In this season of Lent, perhaps all we need is contained right here in these words that Christ Jesus himself taught us. This prayer—-like Jesus’ death and resurrection and our remembrance through The Lord’s Supper—brings us freely to the grace-filled power of forgiveness. Maybe that is what has muddled our emotions and dimmed our spirits in all these years as we’ve aged. Maybe that is what has taken the child-like glee from our smiles and the unbridled beauty of innocence from our laughter. Maybe our inability to freely forgive and know ourselves as needing forgiveness from someone else has stunted our growth. Maybe we need more bread. Maybe, like that little girl in the story I told earlier, maybe we need to grab the whole loaf, run off with it tight in our grasp, eat freely of its nourishment, and laugh as we did when God first created us. Yes, maybe we need more Bread. Maybe, by continually praying that God’s name is holy, that God’s kingdom will come, that God’s will will be done, that God will provide our daily bread, we will come to see that it is true for us. That when we open ourselves, when we let go, when we ask for forgiveness and offer it, we will see the coming reign of God at work.

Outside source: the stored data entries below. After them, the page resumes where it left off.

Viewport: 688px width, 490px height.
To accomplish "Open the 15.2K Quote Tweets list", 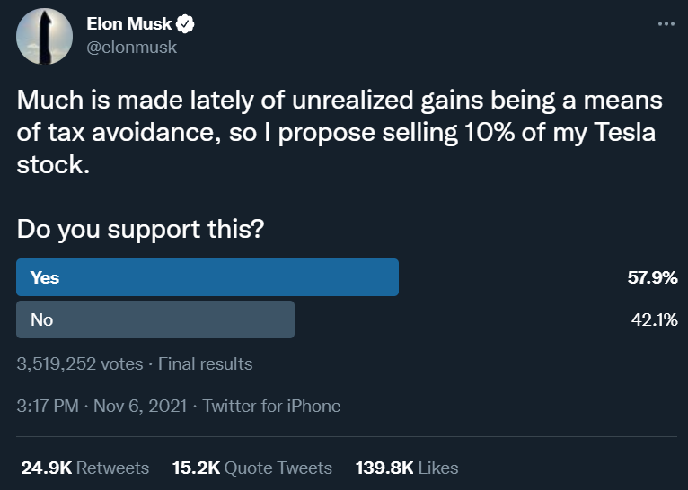I will 251,468.
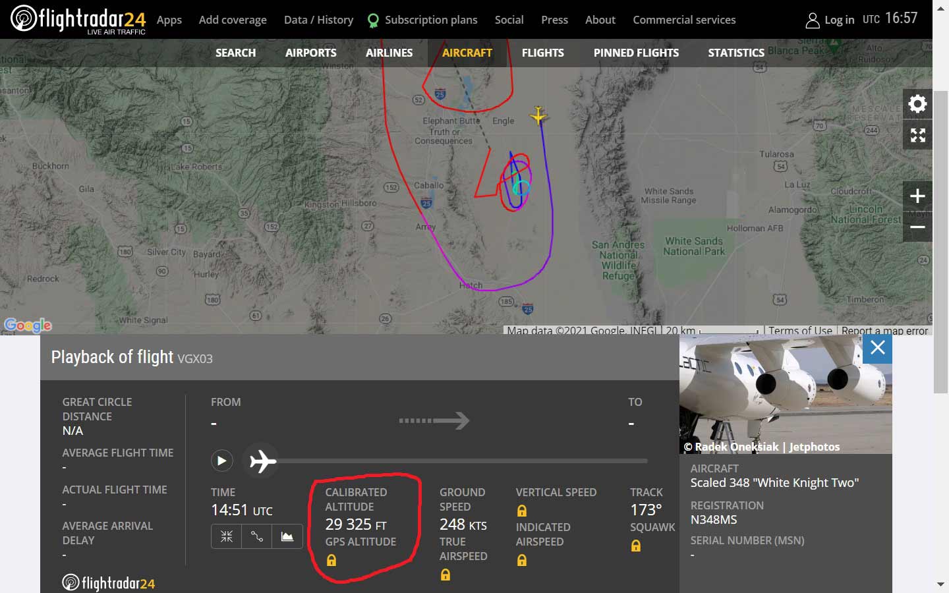Open the White Knight Two aircraft photo

tap(786, 394)
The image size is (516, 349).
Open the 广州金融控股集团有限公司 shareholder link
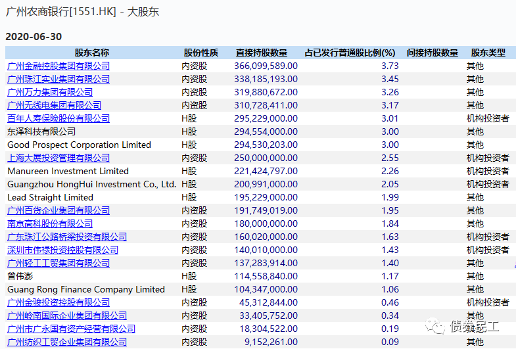point(59,66)
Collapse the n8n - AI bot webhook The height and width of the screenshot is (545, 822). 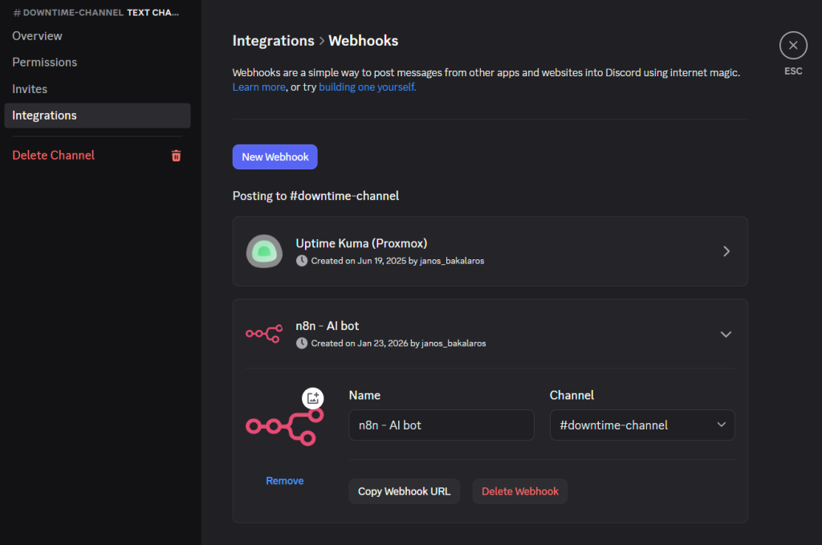coord(726,334)
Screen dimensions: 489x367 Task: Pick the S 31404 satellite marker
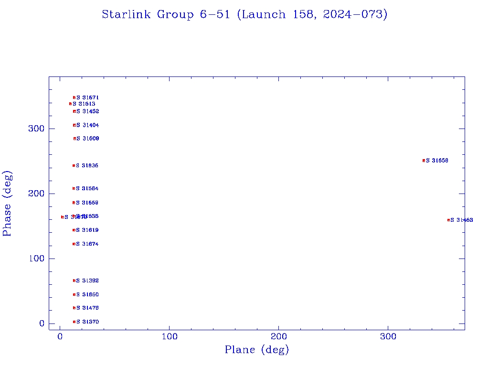point(74,125)

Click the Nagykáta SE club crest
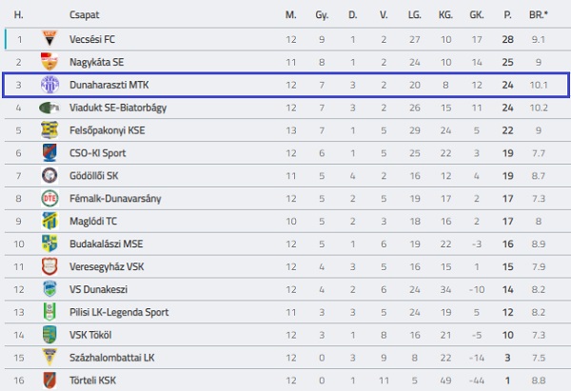[x=49, y=62]
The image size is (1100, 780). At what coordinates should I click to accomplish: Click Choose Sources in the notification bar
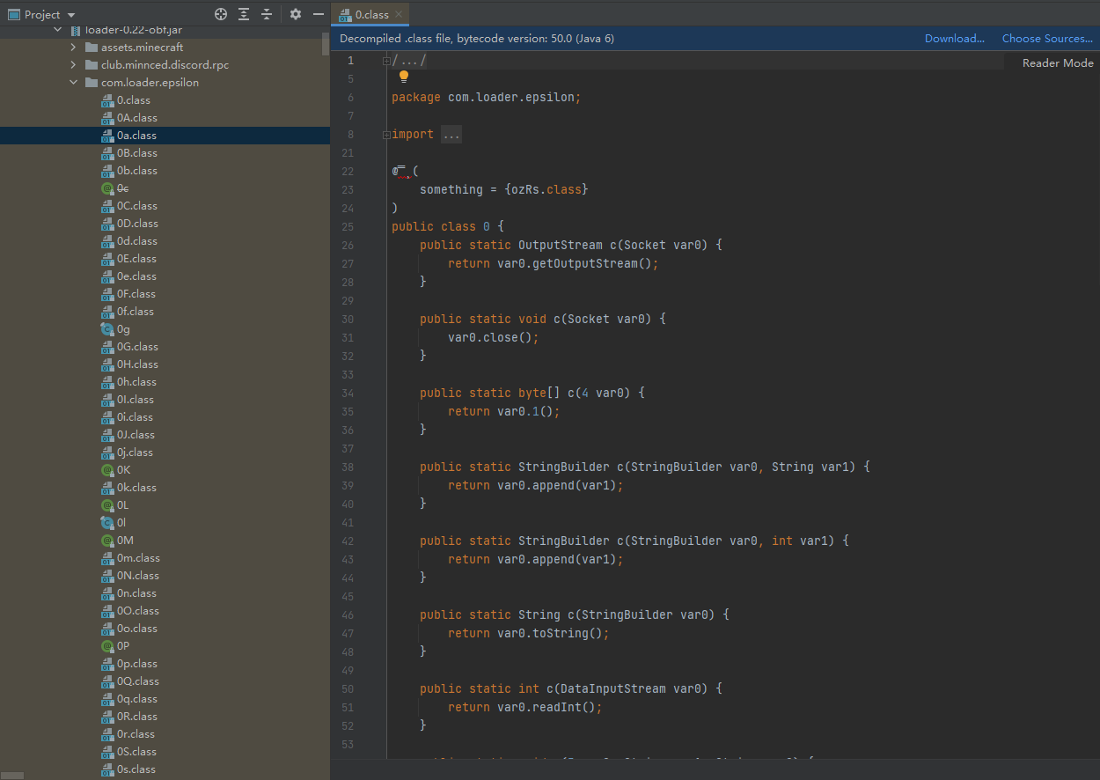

This prayer weaves our lives together, not only with Jesus’, but with one another. It takes faith from being something we can describe in an intellectual way to something we experience first-hand. In a way that we can’t describe—only live—with fistfuls of bread and twinkling eyes, knowing the power of the Holy Spirit. In a few moments, we will find ourselves at the Table of the Lord together. How will you prepare?

As we come to the Table on this first Sunday of Lent, the author of our Lenten devotional journey reminds us, “When we gather at the Table of the Lord, our relationship with Christ dictates our relationships with each other. United in Christ we look back and remember the life, death, and resurrection of our Lord, and we anticipate his coming again. That anticipation calls for readiness to meet him face-to-face at any moment. Not drunk and divided, fractured and fatigued, but unified in love, outdoing one another in service, rejoicing that in Christ there is no longer Jew or Greek, slave nor free, male nor female, but Christ is all and in all.

When we eat the bread that is Christ’s body, we experience a foretaste of the heavenly banquet to come, when all tribes and nations gather together, worshiping and singing alleluia together. How often, when we celebrate Communion, do we remember that the whole communion of saints celebrates with us? How often do we honor Christ’s saving death until he comes again by reconciling with those who come to the Table with us, those still far off, and those we made feel unwelcome?….[we are called on] to examine ourselves, confess our sin, repent, and repair our relationships so that we do not eat in an unworthy manner, taking for granted the sacrifice of Jesus Christ…” (p. 38)

How will this prayer work on your heart in a new way this Lenten season? How will you work to freely forgive as you have been freely forgiven? What will you open up within yourself to allow yourself the freedom and uninhibited joy of taking the Bread of Life by the handful? God is doing a new thing. His grace is amazing. Amen.